Opinion

‘No more mediocrity’

Radical

Fighting to Put
Students First

by Michelle Rhee

Harper

In a town full of divisive personalities, Michelle Rhee, who ran Washington, DC’s public schools from 2007 to 2010, polarized opinion more than any other public figure I can remember, with the exception of a handful of officials. (Here’s looking at you, Marion Barry.) I

Either you admire her do-whatever-it-takes attempts to overhaul a system that had become a national embarrassment, or you loathe her as a power-mad, union-busting, school-closing dictator who trampled over teachers, parents and public servants.

Her supporters and detractors could probably agree on one word to describe her: formidable.

There’s no whiff of regret in “Radical.” By her reckoning, Rhee came in to do a difficult and politically dangerous job, and she did it the way she thought it needed to be done. Once she couldn’t do it effectively anymore, she moved on to bring her message of “radical improvement” to the national stage.

“No more mediocrity,” she writes in what could be a career slogan. “It’s killing us.”

Even the fiercest Rhee-haters among my friends and neighbors agreed with her that DCPS needed help. Some schools, especially in the richer parts of town, enjoyed good test scores and high graduation rates. Elsewhere, students trailed far behind their peers nationally in math and reading. Many kids didn’t stay in school at all.

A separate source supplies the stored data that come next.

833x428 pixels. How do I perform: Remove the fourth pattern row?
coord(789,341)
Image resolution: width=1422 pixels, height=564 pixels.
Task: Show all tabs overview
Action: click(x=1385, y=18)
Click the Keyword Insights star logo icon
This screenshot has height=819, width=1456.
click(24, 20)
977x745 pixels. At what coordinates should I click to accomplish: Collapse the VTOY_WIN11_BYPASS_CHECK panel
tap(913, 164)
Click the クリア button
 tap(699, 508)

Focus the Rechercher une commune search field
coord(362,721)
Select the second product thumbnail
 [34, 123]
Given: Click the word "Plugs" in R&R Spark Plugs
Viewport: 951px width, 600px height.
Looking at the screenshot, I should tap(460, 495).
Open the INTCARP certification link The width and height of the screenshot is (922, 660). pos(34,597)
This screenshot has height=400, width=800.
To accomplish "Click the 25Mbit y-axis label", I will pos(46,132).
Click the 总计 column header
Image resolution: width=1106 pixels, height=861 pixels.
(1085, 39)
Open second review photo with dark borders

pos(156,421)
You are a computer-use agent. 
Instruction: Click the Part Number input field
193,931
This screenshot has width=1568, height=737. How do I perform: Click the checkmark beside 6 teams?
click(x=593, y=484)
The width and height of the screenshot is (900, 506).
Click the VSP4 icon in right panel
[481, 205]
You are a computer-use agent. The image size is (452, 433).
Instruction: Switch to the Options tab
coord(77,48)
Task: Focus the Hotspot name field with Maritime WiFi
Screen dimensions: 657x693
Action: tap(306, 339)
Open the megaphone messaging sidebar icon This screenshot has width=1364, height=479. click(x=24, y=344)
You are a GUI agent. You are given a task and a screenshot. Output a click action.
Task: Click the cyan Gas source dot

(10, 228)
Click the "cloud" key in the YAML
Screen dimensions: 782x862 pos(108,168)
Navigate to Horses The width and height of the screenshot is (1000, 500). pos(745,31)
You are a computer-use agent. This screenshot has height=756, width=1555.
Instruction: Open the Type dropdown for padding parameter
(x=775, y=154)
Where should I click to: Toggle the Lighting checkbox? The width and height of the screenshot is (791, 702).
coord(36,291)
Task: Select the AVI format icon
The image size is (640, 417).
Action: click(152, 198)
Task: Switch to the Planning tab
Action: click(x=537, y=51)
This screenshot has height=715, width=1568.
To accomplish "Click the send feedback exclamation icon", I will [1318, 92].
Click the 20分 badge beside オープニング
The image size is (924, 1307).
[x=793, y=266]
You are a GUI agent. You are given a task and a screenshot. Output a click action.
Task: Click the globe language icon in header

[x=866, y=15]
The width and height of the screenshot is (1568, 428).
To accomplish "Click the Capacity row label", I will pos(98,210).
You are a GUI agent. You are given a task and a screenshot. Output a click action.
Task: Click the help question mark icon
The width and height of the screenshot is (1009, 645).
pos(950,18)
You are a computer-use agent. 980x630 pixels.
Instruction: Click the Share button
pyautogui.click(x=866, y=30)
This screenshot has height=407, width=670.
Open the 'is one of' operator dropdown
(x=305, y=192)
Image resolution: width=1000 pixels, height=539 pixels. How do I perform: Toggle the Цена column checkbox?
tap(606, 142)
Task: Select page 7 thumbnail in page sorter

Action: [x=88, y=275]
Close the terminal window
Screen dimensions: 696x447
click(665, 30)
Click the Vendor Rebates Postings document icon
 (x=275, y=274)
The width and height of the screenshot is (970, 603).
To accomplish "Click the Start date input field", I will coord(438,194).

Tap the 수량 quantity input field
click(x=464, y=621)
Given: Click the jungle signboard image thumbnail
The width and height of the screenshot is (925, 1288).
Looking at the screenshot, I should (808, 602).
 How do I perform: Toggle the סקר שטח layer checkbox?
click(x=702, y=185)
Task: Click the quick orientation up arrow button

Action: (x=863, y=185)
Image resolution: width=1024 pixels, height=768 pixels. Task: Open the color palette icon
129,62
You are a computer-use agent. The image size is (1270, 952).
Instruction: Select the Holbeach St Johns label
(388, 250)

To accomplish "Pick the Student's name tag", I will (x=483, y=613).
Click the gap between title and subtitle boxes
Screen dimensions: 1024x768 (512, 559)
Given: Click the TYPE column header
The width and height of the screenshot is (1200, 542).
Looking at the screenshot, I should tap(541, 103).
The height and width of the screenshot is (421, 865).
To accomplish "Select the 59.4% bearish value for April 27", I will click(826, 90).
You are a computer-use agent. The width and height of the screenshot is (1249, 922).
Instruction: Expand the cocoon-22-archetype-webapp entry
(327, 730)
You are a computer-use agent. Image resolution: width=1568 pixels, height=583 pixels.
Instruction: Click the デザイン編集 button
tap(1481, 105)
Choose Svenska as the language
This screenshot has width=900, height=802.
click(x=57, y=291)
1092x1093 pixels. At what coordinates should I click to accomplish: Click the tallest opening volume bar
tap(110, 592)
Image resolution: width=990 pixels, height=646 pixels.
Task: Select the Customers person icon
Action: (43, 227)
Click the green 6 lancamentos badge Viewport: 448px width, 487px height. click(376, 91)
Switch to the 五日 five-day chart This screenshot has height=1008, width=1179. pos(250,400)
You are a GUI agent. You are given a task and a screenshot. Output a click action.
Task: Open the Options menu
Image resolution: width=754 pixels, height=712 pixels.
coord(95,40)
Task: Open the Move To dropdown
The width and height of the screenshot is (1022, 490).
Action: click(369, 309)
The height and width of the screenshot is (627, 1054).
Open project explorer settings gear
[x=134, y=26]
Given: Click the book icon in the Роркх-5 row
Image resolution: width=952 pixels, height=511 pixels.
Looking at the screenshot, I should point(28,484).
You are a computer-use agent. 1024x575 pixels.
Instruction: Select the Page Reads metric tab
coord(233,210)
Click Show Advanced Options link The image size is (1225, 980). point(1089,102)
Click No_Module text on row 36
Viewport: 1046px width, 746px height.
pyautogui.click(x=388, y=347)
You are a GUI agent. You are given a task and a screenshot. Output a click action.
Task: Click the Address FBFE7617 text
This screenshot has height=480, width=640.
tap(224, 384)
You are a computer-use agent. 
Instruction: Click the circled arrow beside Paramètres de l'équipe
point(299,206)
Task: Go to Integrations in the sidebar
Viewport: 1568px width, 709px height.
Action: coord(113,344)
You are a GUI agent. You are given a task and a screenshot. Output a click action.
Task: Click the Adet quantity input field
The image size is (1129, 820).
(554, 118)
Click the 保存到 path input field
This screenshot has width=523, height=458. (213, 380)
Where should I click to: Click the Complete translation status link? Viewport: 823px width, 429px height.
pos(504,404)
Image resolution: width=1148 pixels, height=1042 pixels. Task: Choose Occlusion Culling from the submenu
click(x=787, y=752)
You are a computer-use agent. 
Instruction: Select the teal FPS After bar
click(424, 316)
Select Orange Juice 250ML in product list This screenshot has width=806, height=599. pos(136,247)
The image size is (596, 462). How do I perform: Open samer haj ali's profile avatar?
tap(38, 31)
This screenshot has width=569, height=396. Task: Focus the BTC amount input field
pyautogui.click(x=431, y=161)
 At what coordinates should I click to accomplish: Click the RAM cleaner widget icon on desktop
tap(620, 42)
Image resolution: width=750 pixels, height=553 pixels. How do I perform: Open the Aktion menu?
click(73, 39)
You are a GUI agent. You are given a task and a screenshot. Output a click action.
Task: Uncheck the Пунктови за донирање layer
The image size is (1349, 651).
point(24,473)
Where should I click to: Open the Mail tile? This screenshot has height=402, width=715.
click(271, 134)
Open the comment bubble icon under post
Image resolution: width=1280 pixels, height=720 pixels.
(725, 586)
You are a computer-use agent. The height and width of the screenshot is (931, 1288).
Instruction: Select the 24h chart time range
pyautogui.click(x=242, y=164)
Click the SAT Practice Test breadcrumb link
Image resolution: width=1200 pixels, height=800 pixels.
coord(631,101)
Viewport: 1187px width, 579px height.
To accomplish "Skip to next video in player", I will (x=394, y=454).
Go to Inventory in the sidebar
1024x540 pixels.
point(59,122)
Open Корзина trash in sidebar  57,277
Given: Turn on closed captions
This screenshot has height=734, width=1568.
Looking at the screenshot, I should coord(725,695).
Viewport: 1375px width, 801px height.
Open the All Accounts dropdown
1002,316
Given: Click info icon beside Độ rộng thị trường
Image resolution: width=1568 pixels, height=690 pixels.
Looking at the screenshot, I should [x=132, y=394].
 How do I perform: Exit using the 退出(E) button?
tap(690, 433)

“The dropout rate was above 50%,” Rhee writes. “The achievement gap was a canyon.” Teachers weren’t sure they’d have the textbooks and other materials they needed. School buildings suffered from a lack of maintenance and repairs. The system was a mess — “a whole different level of bad,” Rhee calls it.

Rhee rode into town in 2007, hired by another lightning rod, then-mayor Adrian Fenty, to clean things up. What she did and how she did it take up about half the book. For all the dust she kicked up, the story as she tells it is not a rodeo of drama. Radical change apparently involves a lot of meetings and negotiations, punctuated by surprise visits to schools, pep talks with confidantes and reminders that kids should come first.

In public, Rhee has never lacked for confidence. Those put off by her ego might be surprised by the uncertainties she felt in her early career as a teacher. The word “struggle” turns up a lot. She nearly flamed out during her first year as a Teach for America fellow at an inner-city Baltimore school in 1993. “Day in and day out, I struggled with my students,” she writes. “They simply wouldn’t listen. I would routinely spend the day alternating between screaming at the children, bribing them, and giving them the silent treatment for their misdeeds. None of it worked.”

She stuck it out. From more experienced teachers she learned how to manage a classroom and keep students engaged. “It was then that the light went on for me,” she says. If her students didn’t achieve, it wasn’t “about their potential or their ability or anything else. It had to do with what I was doing as a teacher, what we were doing as a school, and the expectations that we set for them.”

After teaching for three years, Rhee founded a nonprofit called the New Teacher Project, which worked with school systems to recruit more and better teachers.

When Fenty offered her the chancellor gig, friends warned her about DC’s racial and social politics, its administrative swamps.

Rhee’s first act, after getting the schools open on time, was to take on the DCPS bureaucracy. The new chancellor gave the central-office staff a straighten-up-and-fly-right speech. “Some clapped. I froze hiring,” she reports. “In March 2008, I handed out 98 pink slips.”

Rhee closed 23 under-subscribed schools in her first year. She fired principals and teachers identified as underperforming or worse. She took on the tenure-and-seniority system protected by the Washington Teachers’ Union and the American Federation of Teachers. In 2010, after what sound like painful negotiations, the union approved a new contract that eliminated tenure in exchange for merit pay. That achieved one of Rhee’s long-held goals: to do away with what she calls “the dance of the lemons” — the shuffling of union-protected, subpar teachers among classrooms and schools.

As the founder and chief executive of StudentsFirst, an advocacy group that gets involved in political campaigns, she continues to seek and get national attention for education reform.

“We’ve gone soft as a nation,” she warns readers in the book’s final section, “A Radical’s Vision.” “We are not doing our kids any favors by teaching them to celebrate mediocrity, to revel in the average, and to delight in merely participating.”

Rhee started something that is still playing out. Kaya Henderson, Rhee’s deputy, succeeded her as chancellor. Henderson has a quieter style than Rhee did. But the new chancellor seems just as willing as the old one to close schools and hold accountable a system that for too long let too many Washington students and their parents down.